MRI can help clinicians diagnose minor stroke
MRI can help diagnose minor stroke and transient ischemic attacks (TIA) in patients who experience symptoms that aren’t always associated with stroke, according to a multi-year study published Sept. 23 in JAMA Neurology.
The risk of stroke increases after a patient experiences an initial TIA, wrote first author Shelagh B. Coutts, MD, and colleagues. In fact, those with motor or speech symptoms lasting more than five minutes are especially at risk and must be seen quickly. More than half of patients with possible symptoms of a TIA, however, don’t exhibit these symptoms.
"If you don't have motor and speech symptoms, the diagnosis is a lot less clear--so patients with numbness, dizziness or with difficulty walking may not be diagnosed with a stroke syndrome,” Coutts, a neurologist at the Alberta Health Services’ Foothills Medical Center, said in a prepared statement. “These patients are, overall, felt to be at low-risk of having stroke."
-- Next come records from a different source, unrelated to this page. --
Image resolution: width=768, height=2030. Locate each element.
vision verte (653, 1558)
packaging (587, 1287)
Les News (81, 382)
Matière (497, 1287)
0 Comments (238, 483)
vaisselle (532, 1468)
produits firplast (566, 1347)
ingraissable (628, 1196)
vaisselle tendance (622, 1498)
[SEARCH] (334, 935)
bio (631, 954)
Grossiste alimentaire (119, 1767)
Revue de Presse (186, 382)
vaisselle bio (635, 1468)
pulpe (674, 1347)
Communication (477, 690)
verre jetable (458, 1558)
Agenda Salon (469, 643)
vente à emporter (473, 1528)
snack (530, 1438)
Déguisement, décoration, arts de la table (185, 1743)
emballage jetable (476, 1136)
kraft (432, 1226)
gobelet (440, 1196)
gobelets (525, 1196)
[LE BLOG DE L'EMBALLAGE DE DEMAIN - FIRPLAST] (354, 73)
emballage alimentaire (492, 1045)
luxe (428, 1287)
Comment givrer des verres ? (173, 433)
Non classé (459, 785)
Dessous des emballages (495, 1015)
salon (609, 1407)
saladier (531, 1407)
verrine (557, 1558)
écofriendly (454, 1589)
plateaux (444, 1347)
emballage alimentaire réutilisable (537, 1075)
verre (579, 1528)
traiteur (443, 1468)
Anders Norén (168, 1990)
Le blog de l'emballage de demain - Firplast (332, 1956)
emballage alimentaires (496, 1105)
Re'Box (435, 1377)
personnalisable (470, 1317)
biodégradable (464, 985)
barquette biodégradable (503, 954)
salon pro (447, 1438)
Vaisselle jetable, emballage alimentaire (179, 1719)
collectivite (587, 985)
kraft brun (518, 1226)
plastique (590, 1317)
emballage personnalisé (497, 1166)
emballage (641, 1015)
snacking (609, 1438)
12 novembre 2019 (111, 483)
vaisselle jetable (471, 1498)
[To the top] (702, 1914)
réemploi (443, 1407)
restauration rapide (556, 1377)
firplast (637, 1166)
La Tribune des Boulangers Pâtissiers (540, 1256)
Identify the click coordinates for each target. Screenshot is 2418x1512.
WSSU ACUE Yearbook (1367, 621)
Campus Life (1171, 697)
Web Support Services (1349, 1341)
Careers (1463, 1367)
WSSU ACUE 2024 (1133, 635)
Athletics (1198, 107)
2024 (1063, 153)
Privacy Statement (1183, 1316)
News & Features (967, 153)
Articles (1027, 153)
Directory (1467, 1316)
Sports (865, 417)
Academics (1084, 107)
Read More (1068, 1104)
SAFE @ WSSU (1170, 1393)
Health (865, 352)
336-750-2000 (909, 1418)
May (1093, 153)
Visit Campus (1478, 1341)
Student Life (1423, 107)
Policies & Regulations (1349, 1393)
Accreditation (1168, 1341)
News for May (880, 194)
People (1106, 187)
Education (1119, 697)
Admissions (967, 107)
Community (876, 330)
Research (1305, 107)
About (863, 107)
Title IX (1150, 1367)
As part of the Diagnosis of Uncertain-Origin Benign Transient Neurological Symptoms (DOUBT) study, physicians analyzed more than 1,000 patients within eight days of the onset of their symptoms. They executed a neurological assessment, recorded patient history, completed a diagnosis and performed an MRI scan within the first week.
Overall, 13.5% of patients had a diffusion restriction MRI-detected stroke, “far higher than we expected,” Coutts et al. noted. And in 30% of cases, the physicians altered their diagnosis after reading the patient’s MRI scan.
“That's not just to change patients to having a stroke," Coutts added. "There's also the reverse where we thought they might have had a stroke or TIA but based on a negative MRI scan (and other clinical symptoms) we decided it wasn't."
In a related editorial, Margy E. McCullough-Hicks, MD, and Gregory W. Albers, MD, both with Stanford University’s Department of Neurology, wrote that if the study’s “protocol” were put into practice and implemented quickly after symptoms appeared, a “substantial reduction in stroke recurrence in this population would be anticipated.”
“We applaud the authors on completing this important study and encourage the stroke community to embrace the evidence and increase the use of MRI for these patients,” the researchers wrote. “Future studies should include the role of vessel imaging in this population, particularly in regard to its value in determining recurrent ischemic events.”